= XENPAK =

XENPAK is a multisource agreement (MSA), instigated by Agilent Technologies and Agere Systems, that defines a fiber-optic or wired transceiver module which conforms to the 10 Gigabit Ethernet (10GbE) standard of the Institute of Electrical and Electronics Engineers (IEEE) 802.3 working group. The MSA group received input from both transceiver and equipment manufacturers during the definition process. XENPAK has been replaced by more compact devices providing the same functionality.

==History==
The XENPAK MSA was publicly announced on March 12, 2001 and the first revision of the document was publicly released on May 7, 2001. The most recent revision of the MSA, Issue 3.0, was published on September 18, 2002. The result covered all physical medium dependent (PMD) types defined by the IEEE at that time for 802.3ae 10GbE.

Although the XENPAK agreement received early support, its modules were thought to be overly large for high-density applications. As of 2010, vendors generally changed to use XFP modules for longer distances, and Enhanced Small Form-factor Pluggable transceivers, known as SFP+ modules, for higher densities.
The newer modules have a purely serial interface, compared to the four "lane" XAUI interface used in XENPAK.

==Description==
XENPAK modules were supplied for physical layer interfaces supporting multi-mode and single mode fiber optic cables and InfiniBand copper cables with connectors known as CX4. Transmission distances vary from 100 m to 80 km for fiber and up to 15 m on CX4 cable. Newer XENPAKs using the 10GBase-LX4 standard operated using multiple wavelengths on legacy multi-mode fibers at distances of up to 300 m, eliminating the need to reinstall cable in a building when upgrading certain 1 Gbit/s circuits to 10 Gbit/s.

==Replacement form factors==
The XENPAK form factor was initially supported by numerous network equipment manufacturers and module makers.
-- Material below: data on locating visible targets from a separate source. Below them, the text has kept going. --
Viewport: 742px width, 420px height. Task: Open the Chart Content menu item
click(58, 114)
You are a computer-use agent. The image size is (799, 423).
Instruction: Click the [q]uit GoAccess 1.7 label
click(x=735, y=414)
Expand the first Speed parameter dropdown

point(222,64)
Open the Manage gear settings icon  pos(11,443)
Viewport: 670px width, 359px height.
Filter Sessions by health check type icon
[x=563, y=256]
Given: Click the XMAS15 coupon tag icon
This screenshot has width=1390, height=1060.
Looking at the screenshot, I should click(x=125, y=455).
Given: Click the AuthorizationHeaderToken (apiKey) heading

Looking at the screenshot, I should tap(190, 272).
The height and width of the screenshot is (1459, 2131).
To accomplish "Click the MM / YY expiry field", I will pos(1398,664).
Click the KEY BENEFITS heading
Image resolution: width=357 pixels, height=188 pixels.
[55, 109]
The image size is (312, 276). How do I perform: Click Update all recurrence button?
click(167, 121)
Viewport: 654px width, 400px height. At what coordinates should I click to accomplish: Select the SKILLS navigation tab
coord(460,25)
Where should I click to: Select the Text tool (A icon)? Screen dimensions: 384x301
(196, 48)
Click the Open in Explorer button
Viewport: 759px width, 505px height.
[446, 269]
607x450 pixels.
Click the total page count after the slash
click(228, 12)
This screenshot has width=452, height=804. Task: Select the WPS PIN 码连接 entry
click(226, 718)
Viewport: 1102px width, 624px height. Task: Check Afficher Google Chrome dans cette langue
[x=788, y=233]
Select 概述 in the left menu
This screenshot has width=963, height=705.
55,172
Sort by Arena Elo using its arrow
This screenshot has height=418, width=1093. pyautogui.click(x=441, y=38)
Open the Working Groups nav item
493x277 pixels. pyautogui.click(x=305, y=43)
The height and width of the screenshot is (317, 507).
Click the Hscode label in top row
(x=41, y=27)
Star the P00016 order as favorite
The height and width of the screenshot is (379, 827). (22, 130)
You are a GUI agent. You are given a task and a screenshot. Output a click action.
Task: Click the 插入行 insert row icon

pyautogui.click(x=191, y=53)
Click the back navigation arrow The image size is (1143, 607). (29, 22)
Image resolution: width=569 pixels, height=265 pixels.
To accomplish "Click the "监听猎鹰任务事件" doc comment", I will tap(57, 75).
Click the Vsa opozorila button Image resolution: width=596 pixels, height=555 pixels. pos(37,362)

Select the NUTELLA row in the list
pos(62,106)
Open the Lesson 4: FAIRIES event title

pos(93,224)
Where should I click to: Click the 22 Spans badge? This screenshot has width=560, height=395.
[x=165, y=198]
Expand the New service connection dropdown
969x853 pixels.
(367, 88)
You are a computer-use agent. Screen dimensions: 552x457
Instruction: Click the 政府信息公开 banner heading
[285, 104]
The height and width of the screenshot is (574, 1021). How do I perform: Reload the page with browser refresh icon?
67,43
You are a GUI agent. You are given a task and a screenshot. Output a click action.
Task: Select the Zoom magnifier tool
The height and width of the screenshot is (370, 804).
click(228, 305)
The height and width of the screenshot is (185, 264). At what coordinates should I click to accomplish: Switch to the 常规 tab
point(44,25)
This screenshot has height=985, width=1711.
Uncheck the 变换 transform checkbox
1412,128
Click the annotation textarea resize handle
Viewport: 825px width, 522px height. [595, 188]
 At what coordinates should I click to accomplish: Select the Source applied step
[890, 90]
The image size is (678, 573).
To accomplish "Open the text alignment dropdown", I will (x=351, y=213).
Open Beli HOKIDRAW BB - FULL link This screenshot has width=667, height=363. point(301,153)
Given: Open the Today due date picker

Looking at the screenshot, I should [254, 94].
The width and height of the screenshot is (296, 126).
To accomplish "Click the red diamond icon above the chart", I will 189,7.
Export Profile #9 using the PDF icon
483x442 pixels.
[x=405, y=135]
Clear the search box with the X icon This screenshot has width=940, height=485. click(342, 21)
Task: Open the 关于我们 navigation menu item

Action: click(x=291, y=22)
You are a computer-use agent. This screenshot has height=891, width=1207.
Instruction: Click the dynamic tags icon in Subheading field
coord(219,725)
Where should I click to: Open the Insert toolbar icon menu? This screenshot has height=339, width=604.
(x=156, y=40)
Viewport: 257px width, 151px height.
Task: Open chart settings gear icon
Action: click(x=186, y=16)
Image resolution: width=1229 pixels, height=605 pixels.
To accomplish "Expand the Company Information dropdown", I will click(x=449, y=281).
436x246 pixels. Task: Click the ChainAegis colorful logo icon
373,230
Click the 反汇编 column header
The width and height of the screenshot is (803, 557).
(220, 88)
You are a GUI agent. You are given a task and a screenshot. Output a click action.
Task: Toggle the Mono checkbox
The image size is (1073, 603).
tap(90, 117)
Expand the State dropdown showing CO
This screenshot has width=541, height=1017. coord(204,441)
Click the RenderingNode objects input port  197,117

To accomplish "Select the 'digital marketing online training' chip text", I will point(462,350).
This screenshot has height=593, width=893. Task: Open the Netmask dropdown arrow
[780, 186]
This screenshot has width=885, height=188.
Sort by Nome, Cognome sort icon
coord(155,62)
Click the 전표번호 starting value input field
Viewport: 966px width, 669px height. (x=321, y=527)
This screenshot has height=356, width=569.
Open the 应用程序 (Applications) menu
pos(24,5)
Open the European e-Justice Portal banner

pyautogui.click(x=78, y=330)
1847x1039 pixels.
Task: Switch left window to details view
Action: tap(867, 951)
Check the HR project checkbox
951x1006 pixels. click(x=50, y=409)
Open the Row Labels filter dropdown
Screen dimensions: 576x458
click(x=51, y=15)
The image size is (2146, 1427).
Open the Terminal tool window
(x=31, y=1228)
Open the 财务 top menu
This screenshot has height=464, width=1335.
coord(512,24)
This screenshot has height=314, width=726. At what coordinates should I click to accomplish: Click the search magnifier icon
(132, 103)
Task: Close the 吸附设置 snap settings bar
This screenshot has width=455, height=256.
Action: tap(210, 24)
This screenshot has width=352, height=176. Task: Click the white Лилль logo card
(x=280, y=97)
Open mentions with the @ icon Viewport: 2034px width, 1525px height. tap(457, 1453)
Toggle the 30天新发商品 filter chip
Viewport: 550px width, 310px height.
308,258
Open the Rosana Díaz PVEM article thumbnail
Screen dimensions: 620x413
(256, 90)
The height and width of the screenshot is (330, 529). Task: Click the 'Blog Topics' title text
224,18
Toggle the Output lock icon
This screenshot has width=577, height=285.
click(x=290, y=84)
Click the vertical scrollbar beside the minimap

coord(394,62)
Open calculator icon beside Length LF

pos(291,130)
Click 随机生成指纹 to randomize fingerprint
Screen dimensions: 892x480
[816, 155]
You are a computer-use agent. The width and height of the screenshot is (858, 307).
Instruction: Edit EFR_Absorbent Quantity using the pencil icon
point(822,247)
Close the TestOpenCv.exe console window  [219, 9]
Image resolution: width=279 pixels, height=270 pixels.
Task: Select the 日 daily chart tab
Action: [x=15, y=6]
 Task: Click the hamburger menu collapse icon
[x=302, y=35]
However, advances in technology led to more compact form factors for 10 Gigabit Ethernet applications. Soon after the standard was introduced in 2001, two related standards emerged: XPAK and X2. These two standards have the same electrical interface as XENPAK (known as XAUI) but different mechanical properties.

The XPAK group was announced on March 19, 2002, first published their specification on May 24, 2002, and version 2.3 on August 1, 2003.

The X2 group was announced on July 22, 2002, and published their specification on February 13, 2003.
Issue 3.0 of the XENPAK MSA was transferred to the Small Form Factor committee as document INF-8474 on September 18, 2002.

The XENPAK MSA website existed through the end of 2008.

== Use with modern optics ==
As of 2014, adapters are available that permit use of any modern SFP+ 10 Gbit/s optic in a XENPAK interface.